Vergleich mit Uber und AirBnB

Germert sieht das Vorgehen der Paris-Attentäter Strategie für zukünftige Anschläge. Behörden dürften sich daher nicht nur auf Erfahrungen mit Terrorismus stützen, sondern auch Soziale Medien berücksichtigen. Europol könne dabei helfen, Netzwerke und Verbindungen zwischen den PlanerInnen und Ausführenden der Attacken zu finden.

Der niederländischen Tageszeitung Telegraaf erklärte Germert in einem Interview, dass Europol vor allem auf Finanzermittlungen und Netzwerkanalyse setzt. Dabei fielen Namen, Adressen, Telefonnummern und Mailadressen an. Die belgischen und französischen Behörden wurden bei der Analyse von Telekommunikationsdaten unterstützt, die mit Finanzdaten abgeglichen wurden.

Das Data Mining habe dabei zu 1.600 Hinweisen ("Leads") geführt. Im Sommer will die EU ein zentrales Bankkontenregister einführen, um die Rückverfolgung von Finanzströmen weiter zu vereinfachen. Ein bei Europol angesiedeltes europaweites Netzwerk für Finanzermittlungen soll dabei weiter gestärkt werden.

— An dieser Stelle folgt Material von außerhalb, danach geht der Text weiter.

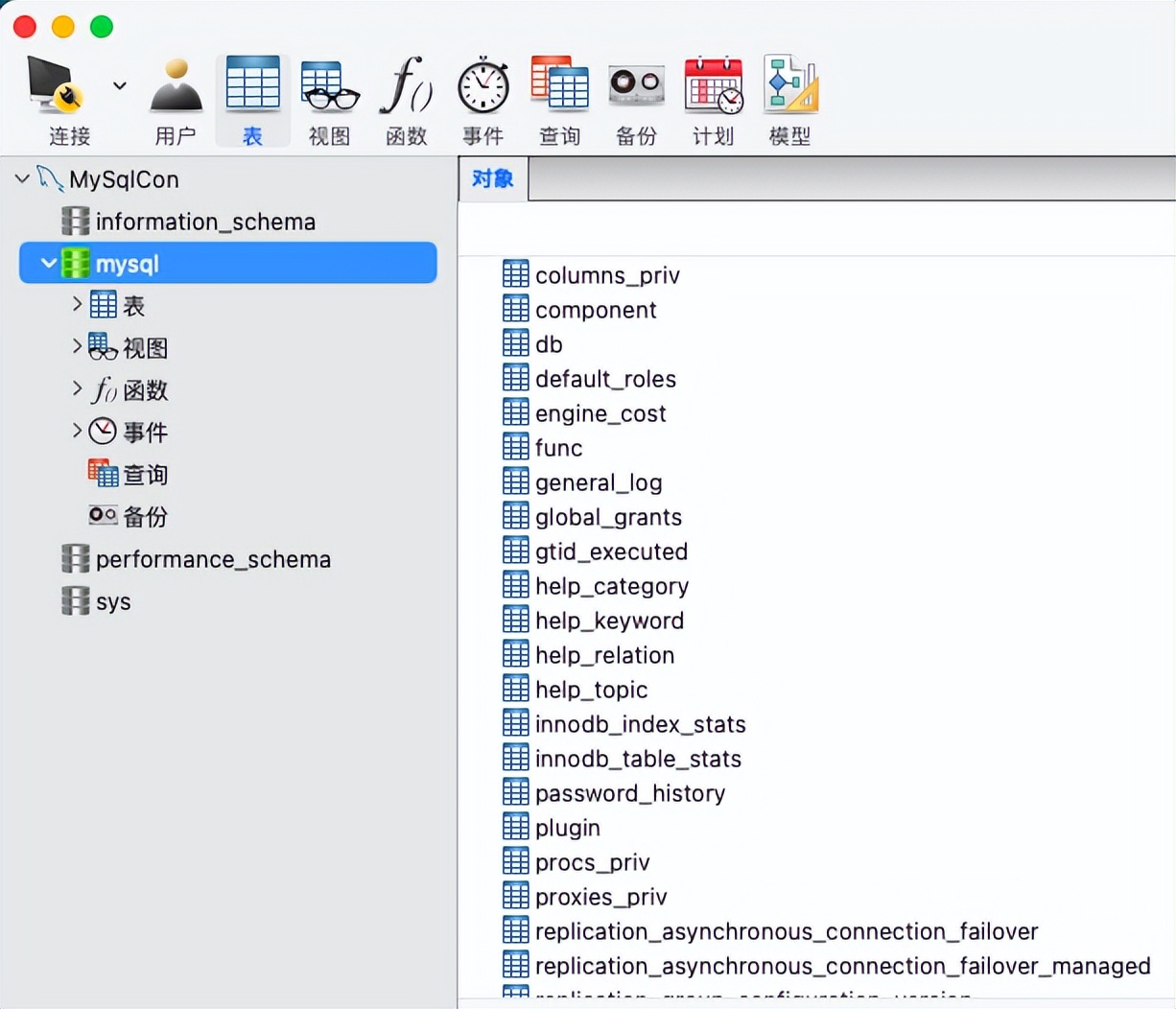
Task: Click the password_history table entry
Action: coord(630,793)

Europol hat kürzlich das "Europäische Zentrum zur Terrorismusbekämpfung" (ECTC) eingerichtet, das als "Fusion Centre" mehrere Abteilungen zusammenführt. Derzeit arbeiten dort 39 Europol-Bedienstete sowie fünf entsandte "nationale Experten". Bis 2018 hat Europol einen zusätzlichen Personalbedarf von 50 Personen beantragt. Laut Germert sei die Zahl der Zahl der Beschäftigten zwar mickrig. Ähnlich wie Uber und AirBnB verfüge Europol kaum über materielle Ressourcen, jedoch sei die Agentur für ihre Werkzeuge und Qualität digitaler Ermittlungen bekannt.

Deutschland weiter Poweruser

Die größte Datei der Agentur ist das "Europol Information System" (EIS) mit derzeit fast 300.000 Einträgen, darunter rund 87.000 Personen. Mehr als ein Viertel der Daten stammt aus Deutschland. Zu "ausländischen Kämpfern" unterhält Europol eine weitere Datensammlung "Travellers", die mittlerweile Einträge zu 3.700 Personen enthält.

Jährlich wird Europol zu rund 30.000 grenzüberschreitenden Ermittlungen kontaktiert, die Agentur ist an 800 Fällen im Rahmen von "high profile investigations" selbst beteiligt. Im vergangenen Jahr habe Europol laut dem Vizedirektor Germert 4.500 Berichte ("intelligence reports") verfasst. Terrorismus und Cyberkriminalität seien die gegenwärtigen Hauptbedrohungen für die europäische Sicherheit, nun käme allerdings die unkontrollierte Migration hinzu.